_BRIEF_
Print every line of the records below exactly as it reads.

_RECORD EXTRACTS_
*****

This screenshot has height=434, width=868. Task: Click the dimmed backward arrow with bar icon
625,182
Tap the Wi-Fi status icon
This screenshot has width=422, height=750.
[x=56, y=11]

*****

_RESPONSE TO THE EXERCISE_
This screenshot has height=434, width=868. Task: Click the dimmed backward arrow with bar icon
625,182
Tap the Wi-Fi status icon
This screenshot has width=422, height=750.
[x=56, y=11]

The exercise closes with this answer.